Électrification 2.0.
Le changement climatique contraint la Suisse aussi à adopter rapidement les énergies renouvelables. L’électrique a le vent en poupe, ce qui rappelle la vague d’électrification qui a submergé notre pays il y a fort longtemps, à la fin du XIXe siècle. Peut-on dresser des parallèles avec cette époque? Traversons-nous actuellement une période d’électrification 2.0?


Traversons-nous ainsi une sorte de période d’électrification 2.0? – Oui, tout à fait, affirme Urs Muntwyler. Après avoir géré un bureau d’ingénierie, l’homme est depuis onze ans professeur de photovoltaïque à la Haute école spécialisée bernoise à Burgdorf. Urs Muntwyler compte parmi les pionniers dans le domaine de l’énergie solaire. Il est l’un des fondateurs de la «Tour de Sol», manifestation qui, dans les années 80, présentait chaque été les performances des véhicules électriques. On pouvait alors y voir des prototypes construits par des bricoleurs idéalistes. Des voitures électriques utilisées chaque jour sur les routes suisses? Ce qui était à l’époque le rêve de quelques écologistes est aujourd’hui devenu réalité. L’industrie automobile mise sur l’électricité. L’Union européenne ne veut plus autoriser de véhicules neufs roulant à l’essence ou au diesel à compter de 2035; le changement devrait s’intensifier au cours des prochaines années.
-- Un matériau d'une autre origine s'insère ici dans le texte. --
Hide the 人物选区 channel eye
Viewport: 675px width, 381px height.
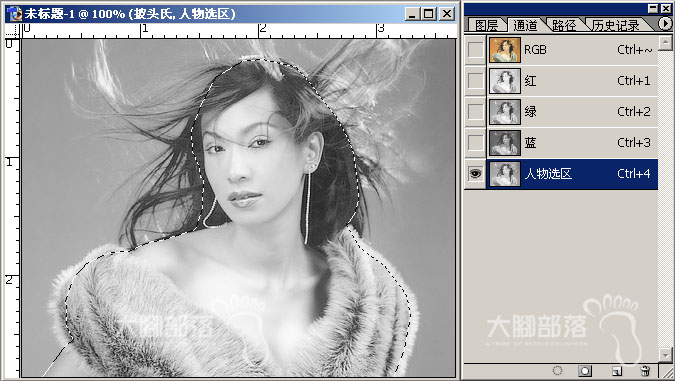pos(475,173)
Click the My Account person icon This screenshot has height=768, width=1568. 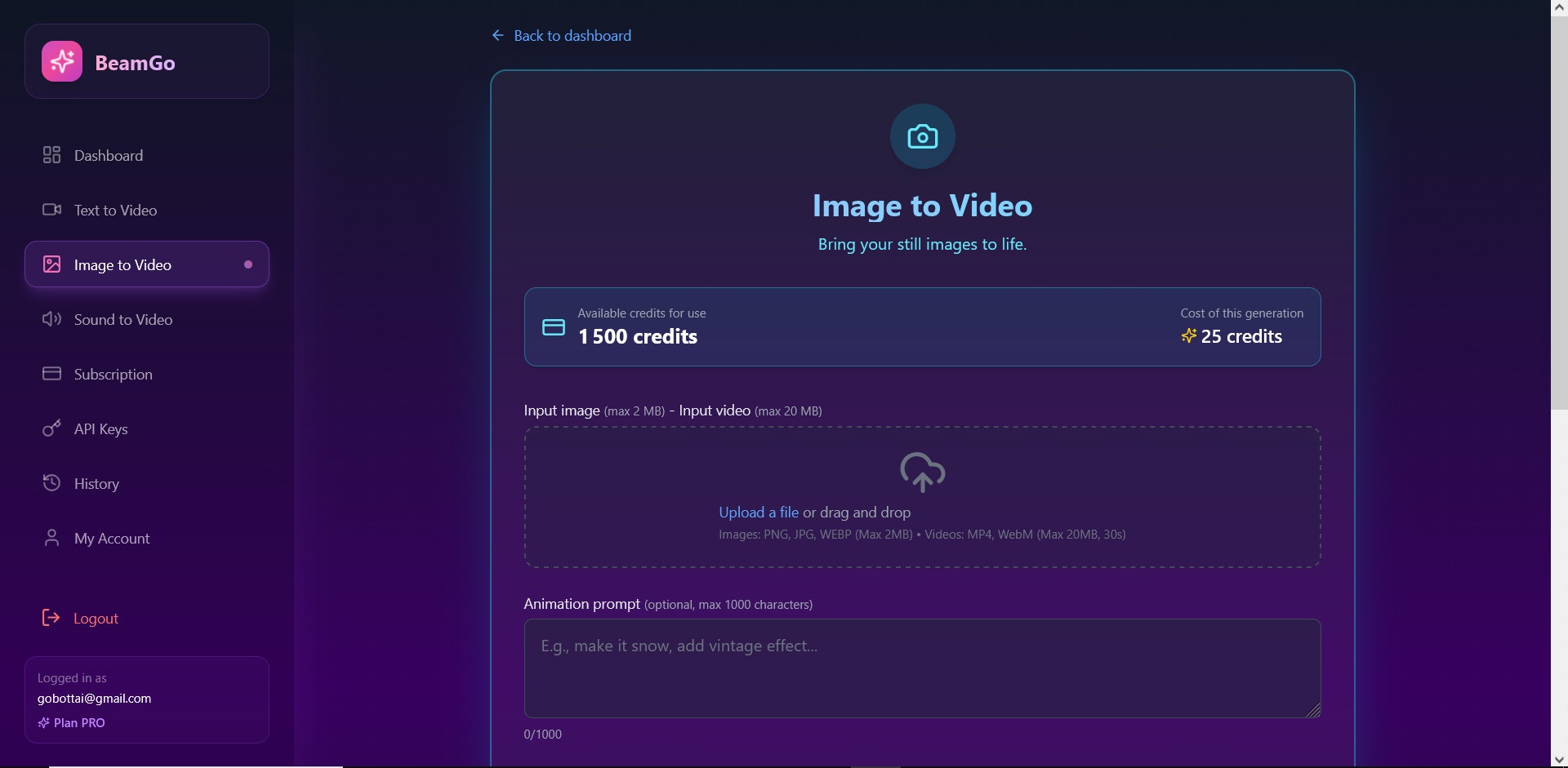51,538

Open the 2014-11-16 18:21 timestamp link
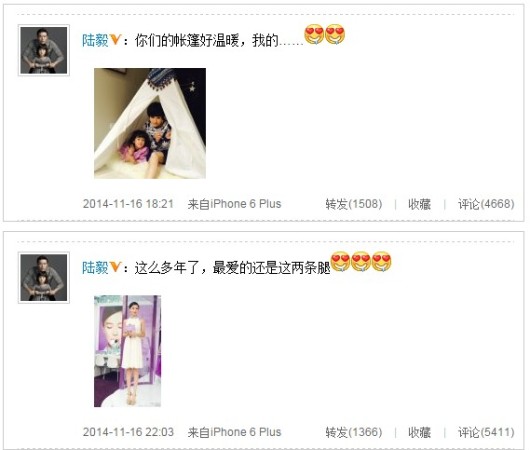[128, 204]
À l’époque, une certaine pression pesait sur la Suisse et cela est toujours le cas aujourd’hui: la première électrification visait à réduire la dépendance vis-à-vis du charbon. C’est également de cela qu’il est question actuellement: pour ne pas être tributaire des importations d’électricité, la Suisse doit initier un changement. Les centrales à gaz à cycle combiné pourraient certes apporter une aide à court terme, mais le gaz est aussi une énergie fossile et il génère du CO2. Le développement à marche forcée du photovoltaïque apporte une solution. Si ce dernier produit d’ores et déjà une quantité nettement supérieure à celle prévue il y a dix ans, les compteurs de l’éolien et de la géothermie sont quasiment à zéro.
Dans le domaine énergétique, nous sommes à l’aube d’un bouleversement historique. Dans ce cadre, il est utile de jeter un regard vers le passé: au début du XXe siècle, la Suisse a fait avancer l’électrification à un rythme extrêmement rapide. Cela représente un atout: le pays profite d’une énergie propre grâce à l’électricité issue de l’hydraulique. Forts de cette expérience, nous devrions aisément répéter le succès d’autrefois, même si nous ne faisons plus figure de pionniers depuis longtemps et qu’il existe quelques freins, assure Urs Muntwyler. Et pour cause: une fois qu’une technologie a été introduite et qu’elle est arrivée à maturité, il est facile d’en tirer des bénéfices.